Really. Interesting.

This is just one author's opinion but it is surprising. Rifkin is described as a "writer and thinker". This doesn't make him wrong of course but this is the first I ever heard of Darwin coming to see the cooperation of living things. Be that as it may, though, Darwin still wrote what he did and this is as much about Origin of Species as it is about Darwin. Getting one thing right doesn't change all those things he got wrong.

Thanks for the google.

There's an awful lot of history being rewritten by writers and thinkers now days.
 

cladking

Well-Known Member
That is not the case. What is relevant is what the TOE is today.
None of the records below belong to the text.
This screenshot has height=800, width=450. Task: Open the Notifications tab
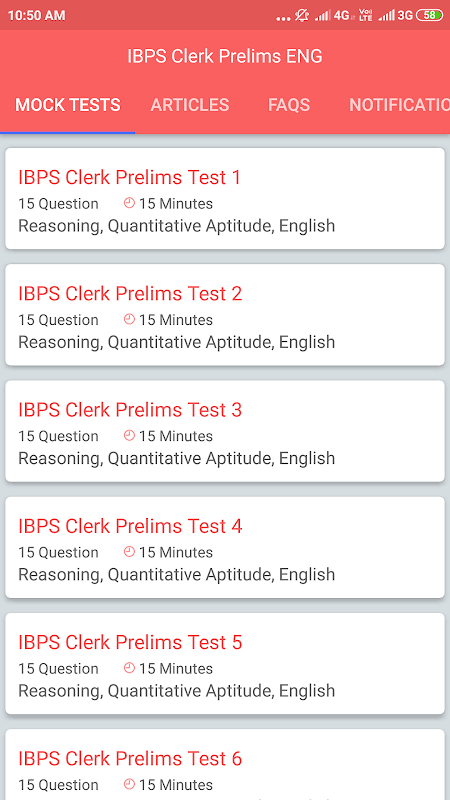coord(399,105)
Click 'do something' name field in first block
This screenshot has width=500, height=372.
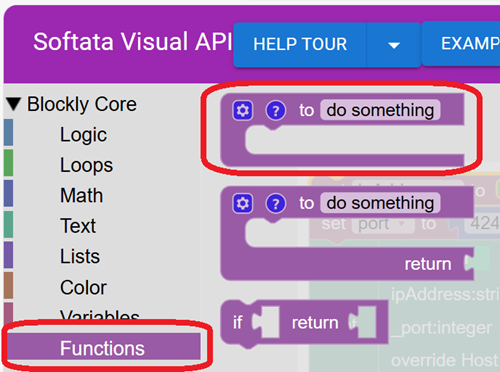380,110
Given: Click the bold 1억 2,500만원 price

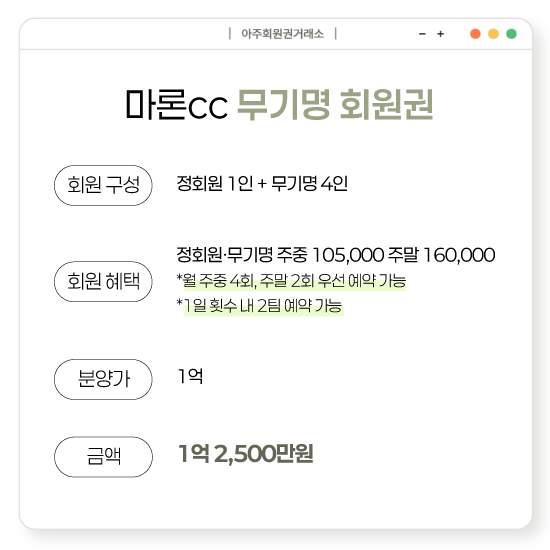Looking at the screenshot, I should click(x=246, y=454).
Again, I believe biology today has a far better grasp of the nature of change in species than Darwin ever could have. But they still cling to "survival of the fittest" under a fancy new name that is both more politically correct and more accurate, but it is only a little less wrong. To the degree it is accurate it is describing the adaptations species make in response to a large change in their niche. But it still has very little to do with massive changes in significant species and does not occur over very long time periods normally.
 

IndigoChild5559

Loving God and my neighbor as myself.
Again, I believe biology today has a far better grasp of the nature of change in species than Darwin ever could have. But they still cling to "survival of the fittest" under a fancy new name that is both more politically correct and more accurate, but it is only a little less wrong. To the degree it is accurate it is describing the adaptations species make in response to a large change in their niche. But it still has very little to do with massive changes in significant species and does not occur over very long time periods normally.
"However, the expression "survival of the fittest" (taken on its own and out of context) gives a very incomplete account of the mechanism of natural selection. The reason is that it does not mention a key requirement for natural selection, namely the requirement of heritability."
 

The Hammer

Skald
Premium Member
Really. Interesting.

This is just one author's opinion but it is surprising.
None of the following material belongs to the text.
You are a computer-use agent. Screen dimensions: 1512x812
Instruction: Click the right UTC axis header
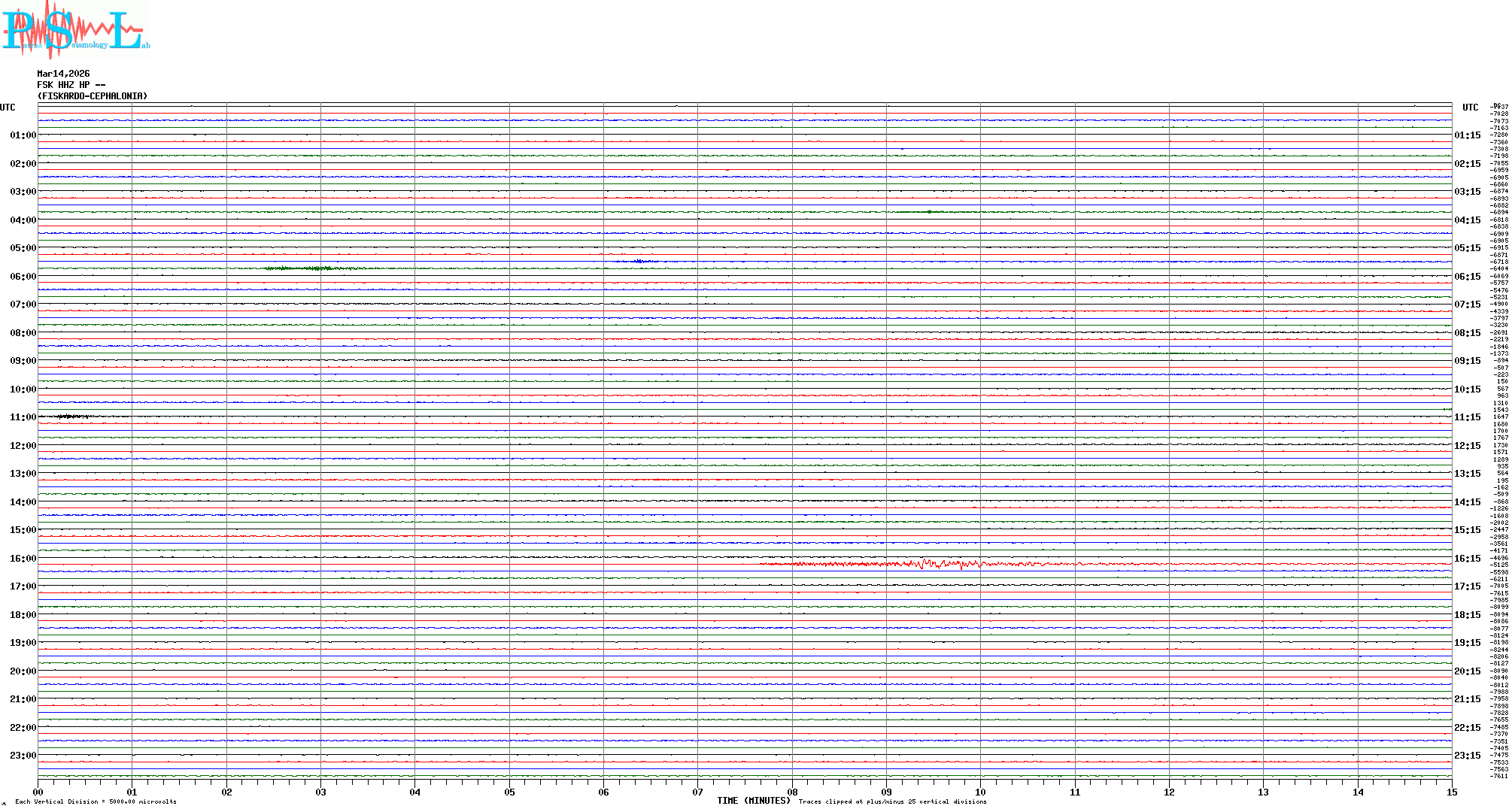(x=1470, y=108)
Not really the authors opinion, this has been the consensus in every bio class I've taken from high school on.

"In the long history of humankind (and animal kind, too) those who learned to collaborate and improvise most effectively have prevailed.”- Charles Darwin.
 

cladking

Well-Known Member
Not really the authors opinion, this has been the consensus in every bio class I've taken from high school on.
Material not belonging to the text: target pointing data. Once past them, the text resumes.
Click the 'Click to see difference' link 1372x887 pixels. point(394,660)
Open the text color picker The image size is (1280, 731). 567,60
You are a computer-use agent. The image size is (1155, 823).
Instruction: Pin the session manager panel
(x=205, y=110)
"In the long history of humankind (and animal kind, too) those who learned to collaborate and improvise most effectively have prevailed.”- Charles Darwin.

I'm not disputing your claim since I don't know but "collaborate and improvise" are not the same as cooperation. "Collaboration" is nearly a synonym but I'm sure Darwin ,meant this be applied to members of a single species and even the most casual observer sees that members of many species cooperate with one another.
 

The Hammer

Skald
Premium Member
I'm not disputing your claim since I don't know but "collaborate and improvise" are not the same as cooperation. "Collaboration" is nearly a synonym but I'm sure Darwin ,meant this be applied to members of a single species and even the most casual observer sees that members of many species cooperate with one another.

Now who is putting words into Darwin's mouth?
 

Subduction Zone

Veteran Member
He believed in survival of the fittest. This is the ultimate in competition. He believed species changed to fit their environment because the unfit couldn't compete. Everywhere he believed life was about competition despite the fact that it is obviously about cooperation.

Only healthy germs don't attack the less fit. All germs attack all individuals equally.
Only if one uses a strawman argument. What do you think that he meant by "fittest"?
 

cladking

Well-Known Member
What do you think that he meant by "fittest"?

Obviously Darwin meant quickest, smartest, most alert, or hardest to kill dependent on what nature was selecting for at that moment.

Survival of the fittest is about competition and death and has little or no meaning to life or the causes of change in species.